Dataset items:
= = =
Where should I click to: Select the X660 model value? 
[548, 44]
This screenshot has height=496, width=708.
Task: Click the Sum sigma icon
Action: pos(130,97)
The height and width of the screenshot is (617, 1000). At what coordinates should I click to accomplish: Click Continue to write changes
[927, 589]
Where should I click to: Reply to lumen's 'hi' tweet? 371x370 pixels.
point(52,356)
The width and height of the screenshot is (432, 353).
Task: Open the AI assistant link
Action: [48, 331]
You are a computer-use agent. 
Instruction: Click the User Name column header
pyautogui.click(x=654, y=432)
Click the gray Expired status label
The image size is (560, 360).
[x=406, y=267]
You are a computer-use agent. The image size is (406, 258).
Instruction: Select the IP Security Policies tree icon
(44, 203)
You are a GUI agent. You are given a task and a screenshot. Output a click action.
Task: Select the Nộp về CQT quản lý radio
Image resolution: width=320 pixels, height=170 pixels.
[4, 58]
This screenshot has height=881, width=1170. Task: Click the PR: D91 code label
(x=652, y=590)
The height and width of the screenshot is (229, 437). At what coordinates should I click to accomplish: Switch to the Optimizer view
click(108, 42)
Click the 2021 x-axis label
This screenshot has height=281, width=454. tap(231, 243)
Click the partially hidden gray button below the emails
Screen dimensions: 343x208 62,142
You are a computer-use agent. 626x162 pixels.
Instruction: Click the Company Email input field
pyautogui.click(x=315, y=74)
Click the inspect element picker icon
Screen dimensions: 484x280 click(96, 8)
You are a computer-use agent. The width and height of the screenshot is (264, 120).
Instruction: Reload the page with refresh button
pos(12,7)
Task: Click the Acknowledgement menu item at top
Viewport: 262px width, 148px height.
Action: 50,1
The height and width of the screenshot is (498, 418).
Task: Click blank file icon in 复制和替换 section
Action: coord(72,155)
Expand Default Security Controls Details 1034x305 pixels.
= = =
Copy each line of the records containing the string "agent".

▶ **Output for this task**
You are a computer-use agent. 
You are a computer-use agent. The image size is (406, 258).
You are a GUI agent. You are given a task and a screenshot. Output a click action.
You are a computer-use agent. 626x162 pixels.
You are a computer-use agent. The width and height of the screenshot is (264, 120).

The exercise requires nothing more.